Robert Yokota is a Software Engineer at Yammer.
An earlier version of this post was published here on Robert's blog.
Be sure to also check out the excellent follow on post Graph Analytics on HBase with HGraphDB and Giraph.
HGraphDB: Apache HBase As An Apache TinkerPop Graph Database
The use of graph databases is common among social networking companies. A social network can easily be represented as a graph model, so a graph database is a natural fit. For instance, Facebook has a graph database called Tao, Twitter has FlockDB, and Pinterest has Zen. At Yammer, an enterprise social network, we rely on Apache HBase for much of our messaging infrastructure, so I decided to see if HBase could also be used for some graph modelling and analysis.

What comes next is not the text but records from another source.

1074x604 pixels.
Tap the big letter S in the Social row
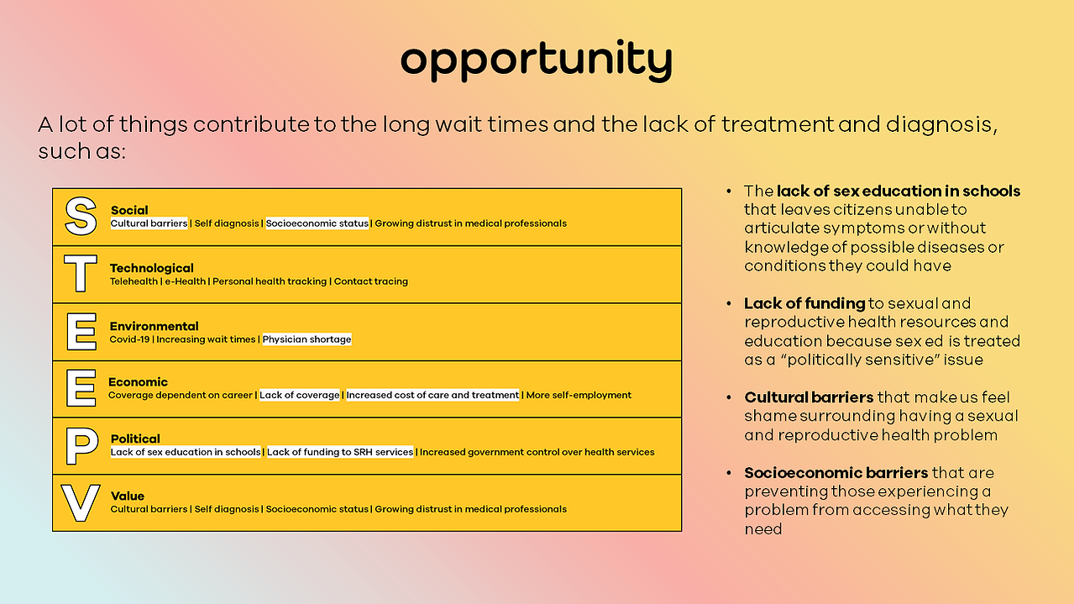tap(81, 217)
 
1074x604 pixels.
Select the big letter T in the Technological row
tap(80, 273)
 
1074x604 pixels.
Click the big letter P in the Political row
tap(81, 446)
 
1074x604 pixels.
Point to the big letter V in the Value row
tap(81, 502)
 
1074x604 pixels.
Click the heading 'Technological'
tap(151, 268)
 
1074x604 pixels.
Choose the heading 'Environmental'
tap(154, 326)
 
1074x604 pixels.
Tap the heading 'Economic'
tap(138, 382)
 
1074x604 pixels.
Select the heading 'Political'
tap(135, 439)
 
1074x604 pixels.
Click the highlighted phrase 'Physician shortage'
tap(306, 339)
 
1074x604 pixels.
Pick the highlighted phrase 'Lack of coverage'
tap(300, 395)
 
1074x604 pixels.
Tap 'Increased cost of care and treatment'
tap(432, 395)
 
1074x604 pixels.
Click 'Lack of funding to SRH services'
tap(340, 452)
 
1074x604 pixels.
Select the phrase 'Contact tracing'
tap(370, 281)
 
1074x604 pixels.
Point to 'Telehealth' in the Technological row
tap(134, 281)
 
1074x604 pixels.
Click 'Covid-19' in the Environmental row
tap(129, 339)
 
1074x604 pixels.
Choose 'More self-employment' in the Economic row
tap(579, 395)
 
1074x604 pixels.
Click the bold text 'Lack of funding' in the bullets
tap(804, 303)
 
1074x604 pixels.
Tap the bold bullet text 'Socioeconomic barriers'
tap(836, 473)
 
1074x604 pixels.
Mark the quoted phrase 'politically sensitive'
tap(861, 360)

Below I put together a wish list of what I wanted to see in a graph database.
- It should be implemented directly on top of HBase.
- It should support the TinkerPop 3 API.
- It should allow the user to supply IDs for both vertices and edges.
- It should allow user-supplied IDs to be either strings or numbers.
- It should allow property values to be of arbitrary type, including maps, arrays, and serializable objects.
- It should support indexing vertices by label and property.
- It should support indexing edges by label and property, specific to a given vertex.
- It should support range queries and pagination with both vertex indices and edge indices.
I did not find a graph database that met all of the above criteria. For instance, Titan is a graph database that supports the TinkerPop API, but it is not implemented directly on HBase. Rather, it is implemented on top of an abstraction layer that can be integrated with Apache HBase, Apache Cassandra, or Berkeley DB as its underlying store. Also, Titan does not support user-supplied IDs. Apache S2Graph Incubating is a graph database that is implemented directly on HBase, and it supports both user-supplied IDs and indices on edges, but it does not yet support the TinkerPop API nor does it support indices on vertices.
This led me to create HGraphDB, a TinkerPop 3 layer for HBase. It provides support for all of the above bullet points. Feel free to try it out if you are interested in using HBase as a graph database.